One could not glean from the questions Couric offers that she has any sense of perspective. Citizen-politicians' stock in trade is more character and aptitude than expertise and political clout. Couric's used to establishment types. But they're different animals that should be handled differently, just as it would be strange to ask a man what it's like to be a woman.
Obama's been treated as a citizen-politician, for example, but as David Freddoso's book has shown, he's far more establishment. If the interviews he's done treated him that way, he might have fared worse, as he would have had to address the small bits of his career that have raised eyebrows, from Jeremiah Wright onward.
George W. Bush was pitched as a citizen-politician, but the son of a dynastic political family is no such creature. Clinton, in all his conniving and Machiavellian devices, might be considered one. Reagan, whose career was made elsewhere from politics, might be too.

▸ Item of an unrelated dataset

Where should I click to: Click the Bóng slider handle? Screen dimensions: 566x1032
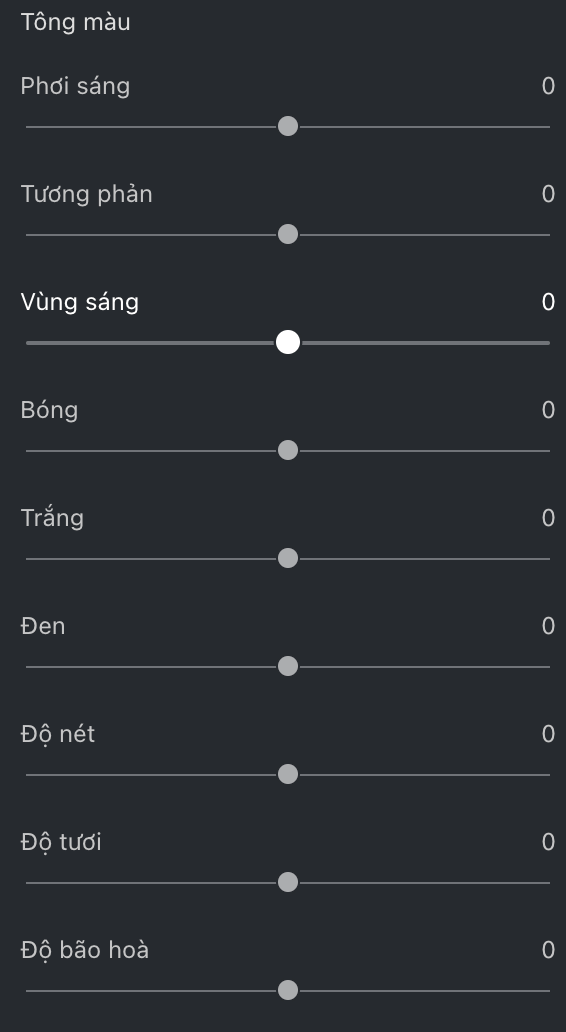(288, 450)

Citizen-politicians are different from populists. They serve because they have a vision, but they understand the limitations of public office. They can be jarring to elites because they lack expertise and provincially (but most times wholesomely) tend to prefer to stay away from the leisure activities of the powerful.
SOMETIMES elites can favor the citizen-politician or the common man image. Thomas Jefferson certainly did, as did Andrew Jackson. When politicians run for office, they go out of their way to show us how they're just one of us. Jon Grinspan, in an article in the October issue of The American Spectator, discusses how William Henry Harrison defeated Martin Van Buren by deploying hard cider to the masses to show just how down to earth he could be.
It's puzzling to see, however, that the moment a person does walk onto the stage with that genuine, down-to-earth flair, she's dismissed as gimmicky and stupid. This is probably because those speaking to her haven't really tried to talk to someone like her in years. Katie Couric, who is a sort of common fun girly-girl caught up in this thing called a news show, reveals that sensibility when she shrinks from every opportunity to challenge Joe Biden.
When you interview such a person, obviously you don't do so with a feather duster for a microphone. But if you're really after the measure of the man (so to speak), you don't look to nail her on foreign policy stuff that no reasonable person would expect her to know as an Alaskan governor. Would you do that with Bill Clinton in 1992? Would you flunk him if he didn't have as firm a grasp? One looking for a better sense would ask about past experiences, and allow the audience to glean from the candidate's past judgment what that candidate might do in the future. Interviews have become an absurd exercise in careerist gotcha moments -- they serve more of a political purpose than they do give voters an opportunity to flesh out the views of a candidate.
Francesca De Stefano| 10.17.08 @ 11:51PM
Sarah Palin has been the McCain campaign's albatross. The Hillary voters McCain thought he could grab by cynically offering them a woman who could do double duty by appealing to the base saw through the ruse and many of them moved to Barak. And McCain's VP choice made McCain look impulsive, a quality sometimes useful to heroes, not so much to presidents. Blaming the media for Palin's failure to appear to be someone most of the country would have confidence in as possible presidential material is convenient, but fails to recognize Palin's very real limitations. Refusing to answer questions in a debate, and continuing to repeat talking points instead, along with that ridiculous winking behavior, failed to legitimize her in the eyes of the majority of undecided voters.